Security Staff Acquisition & Development, Leadership, Network Security, Vulnerability Management

Incident Response is About More Than Responding to Incidents

By Katherine Teitler

Seven nation army

Incident response preparedness is an integral part of every organization’s cybersecurity program. Not only does building an incident response plan help an organization respond to an incident when one occurs, but it also—and potentially more importantly—helps the organization understand where it is weak, where it is strong, and provides an opportunity before an attack hits to bolster controls and processes that may be lacking.

Creating an incident response plan is a cross-functional project aimed at bringing areas of the business—not just security and IT—together so that all parties are on the same page as it relates to cybersecurity incidents. Because an incident could impact the entire organization (e.g., broad-based system unavailability or missing, stolen, or altered data), and no one department owns all organizational data, nor is security generally allowed to dictate who can generate data, with whom they share data, or even how they interact with data (Google Docs or Dropbox, anyone?), it’s important for business unit heads to be involved in incident response planning. Security’s job, of course, is to secure data and systems, but in practicality it takes a village. Security teams can lock down access to sensitive data (which it knows about) and can even prevent certain data from being downloaded or transferred out of its assigned storage, but if an authorized person has his or her legitimate access compromised through phishing or malware, or if that person has shared his or her credentials with an unauthorized person, keeping a malicious adversary away from company-proprietary information becomes exponentially more challenging.
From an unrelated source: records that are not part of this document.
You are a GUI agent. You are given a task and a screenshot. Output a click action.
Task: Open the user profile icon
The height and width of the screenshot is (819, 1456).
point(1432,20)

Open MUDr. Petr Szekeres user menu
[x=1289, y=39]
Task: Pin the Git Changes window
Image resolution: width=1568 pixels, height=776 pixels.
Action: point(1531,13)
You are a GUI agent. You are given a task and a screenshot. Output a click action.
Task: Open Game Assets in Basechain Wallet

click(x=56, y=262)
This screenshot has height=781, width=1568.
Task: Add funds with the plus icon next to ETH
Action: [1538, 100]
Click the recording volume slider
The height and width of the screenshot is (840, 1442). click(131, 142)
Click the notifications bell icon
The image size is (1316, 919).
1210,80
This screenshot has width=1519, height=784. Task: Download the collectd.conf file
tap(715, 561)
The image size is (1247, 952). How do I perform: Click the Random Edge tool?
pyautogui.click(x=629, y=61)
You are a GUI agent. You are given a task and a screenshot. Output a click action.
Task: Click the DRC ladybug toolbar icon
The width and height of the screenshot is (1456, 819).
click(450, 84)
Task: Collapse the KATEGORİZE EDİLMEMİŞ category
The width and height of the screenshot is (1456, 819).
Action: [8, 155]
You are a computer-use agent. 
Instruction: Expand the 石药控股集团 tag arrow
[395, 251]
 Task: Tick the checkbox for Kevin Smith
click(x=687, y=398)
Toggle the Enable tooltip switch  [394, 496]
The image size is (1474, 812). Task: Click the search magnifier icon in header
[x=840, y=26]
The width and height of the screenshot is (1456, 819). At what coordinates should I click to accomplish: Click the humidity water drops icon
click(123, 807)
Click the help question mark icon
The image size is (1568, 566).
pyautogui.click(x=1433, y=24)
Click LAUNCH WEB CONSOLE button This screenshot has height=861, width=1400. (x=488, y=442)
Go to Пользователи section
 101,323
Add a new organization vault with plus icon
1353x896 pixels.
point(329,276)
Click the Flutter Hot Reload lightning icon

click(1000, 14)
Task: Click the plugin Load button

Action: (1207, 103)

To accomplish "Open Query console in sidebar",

Hence, the incident response plan.

I’m gonna fight ‘em all

Knowing how to act and who is involved when a security incident is declared is equally as important as implementing your finest preventative and detective measures. Because, unfortunately, intrusions happen, if an organization fails to appropriately respond to an incident, the consequences could stretch far beyond lost or stolen data, which is severe enough in its own right. Yet few organizations thoroughly think through the ramifications of improperly handled data during a forensic investigation; failing to, in a timely fashion, report a breach when required to do so by law or compliance; or inadvertently disclosing certain parts of an investigation, especially those bits that may be best handled by independent legal counsel.  

Reading this, it might seem obvious that all those steps (and more) must be taken, and taken in the correct order with appropriates parties’ involvement. However, only 29% of companies report having an updated incident response plan at all.

A seven-nation army couldn’t hold me back

Why do organizations continually put off constructing, practicing, and updating incident preparedness and response plans? Because security teams are caught in a reactive, technology-focused cycle where responding to alerts and reading up on the latest exploits is modus operandi. True enough, it’s hard for security teams to get ahead of the curve when there’s so much data and so many systems to be secured, when shadow IT persists, and when users do the darndest things.

However, sitting down to collaborate with IT, HR, legal, marketing and communications/PR, and operations teams, along with the CEO and possibly members of the board of directors to develop an incident response plan—which is, in actuality, a way to assess your organization’s preparedness—will force security into proactivity. In the short term it might mean extra work on an already full plate. In the long run, though, refining and modernizing an already-outlined incident response plan will help the entire company identify current gaps in technology, processes, and policies that will prevent some of the more egregious incidents.

I’m gonna serve it to you

Further, regularly reviewing the incident response plan will highlight what outside resources are necessary, such as relationships with law enforcement, incident responders, and forensics investigators. Though your organization may be expert in its people, data, processes, culture, and more, these outside specialists handle cybersecurity incidents every day (which, hopefully, you do not) and can ensure your company, when already in a sticky situation, isn’t further complicating measures by breaking chain of custody or missing important steps in the response process.